Guided Tour – The Small Dublin Brewery

Dublin Brewery

I can walk you through the brewing process. This is the brewery here and this is the start where we start the process. This is our hot liquor tank, our mash ton, and our kettle. So this is the brew house area of the brewery. We start here early in the morning at 8 am and mix the malted barley with hot water to get a strike temperature of 67 or 68 degrees centigrade and allow it sit as it’s sitting right now for about an hour. Once that’s done and the conversion is complete, we move the liquid into the kettle and then we get the kettle to a rolling boil. Once it starts to come to that rolling boil, we add the first tranche of hops. You add hops to beers for a number of different reasons.

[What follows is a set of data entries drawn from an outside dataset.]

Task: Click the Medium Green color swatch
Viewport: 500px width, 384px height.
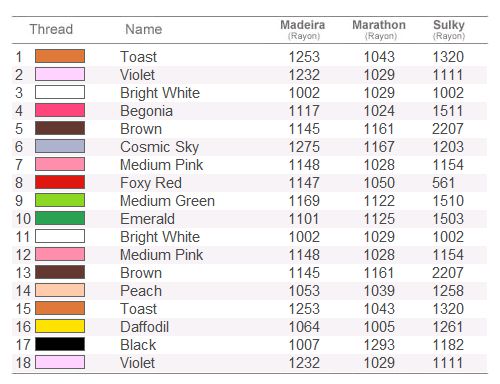Action: click(60, 200)
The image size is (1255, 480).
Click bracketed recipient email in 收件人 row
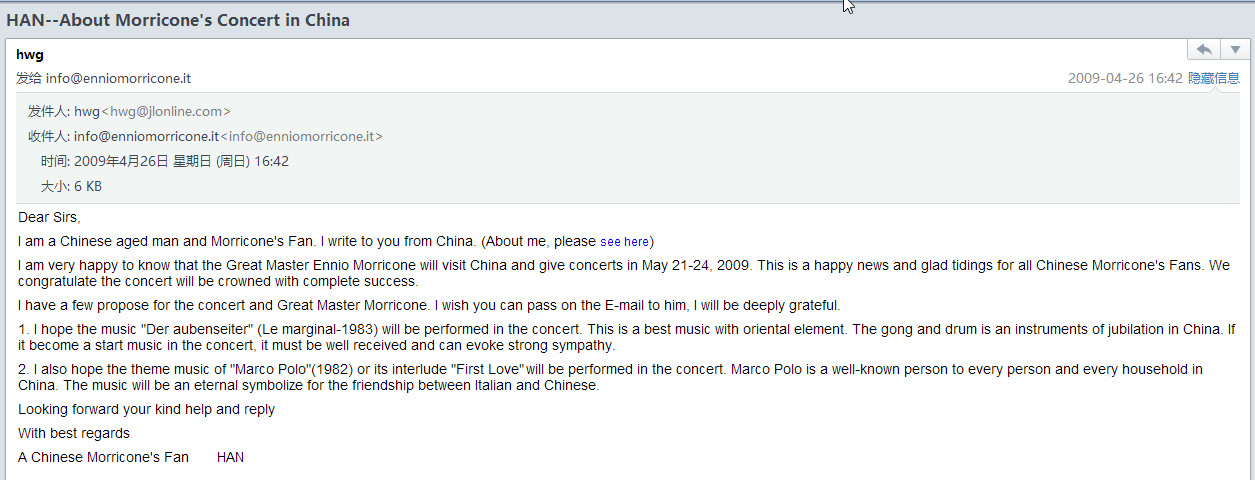301,136
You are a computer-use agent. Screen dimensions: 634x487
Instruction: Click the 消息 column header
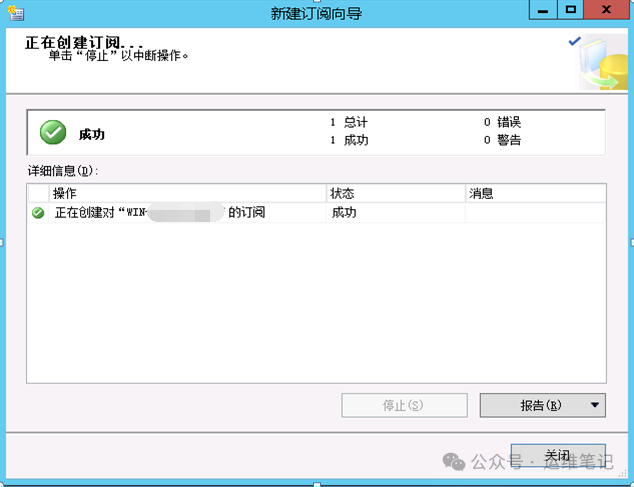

They act as a preservative, we use them for bitterness to get a baseline bitterness into the beer, but you would also use them for aroma. Once that’s done then, we draw the beer out of the kettle through our chiller and run it into the fermenters. So we’re cooling the liquid from 100 degrees back down to something under 20 degrees. So these essentially are our three fermenters. We can do three beers at any one point, three of the same beers or three different beers. We normally do our fermentation between 16 and 18 degrees centigrade, so it’s a cool enough fermentation and it takes about six or seven days. But I think you get a better beer with a longer slower fermentation than a hot fast one. This machine here both kegs beer and it bottled beer. When we do kegged beer it’s very simple, we can fill a keg in about 12 to 15 minutes. But with bottling it’s a very different operation. We only do two different bottles at a time Small Dublin Brewery. They’re 330 ml bottles, there are about 10 movements to get beer into the bottle in the right shape and then the bottle has to be left overnight to temperate, then we label the bottles one at a time and date stamp them one at a time and make the bottles to put the bottles in.

So at this level, it’s very labor intensive and it’s why it’s very difficult to make money as a small brewery. Beer is a volume business. If you’re doing the volume, you will do the business, but at small levels, it’s very difficult.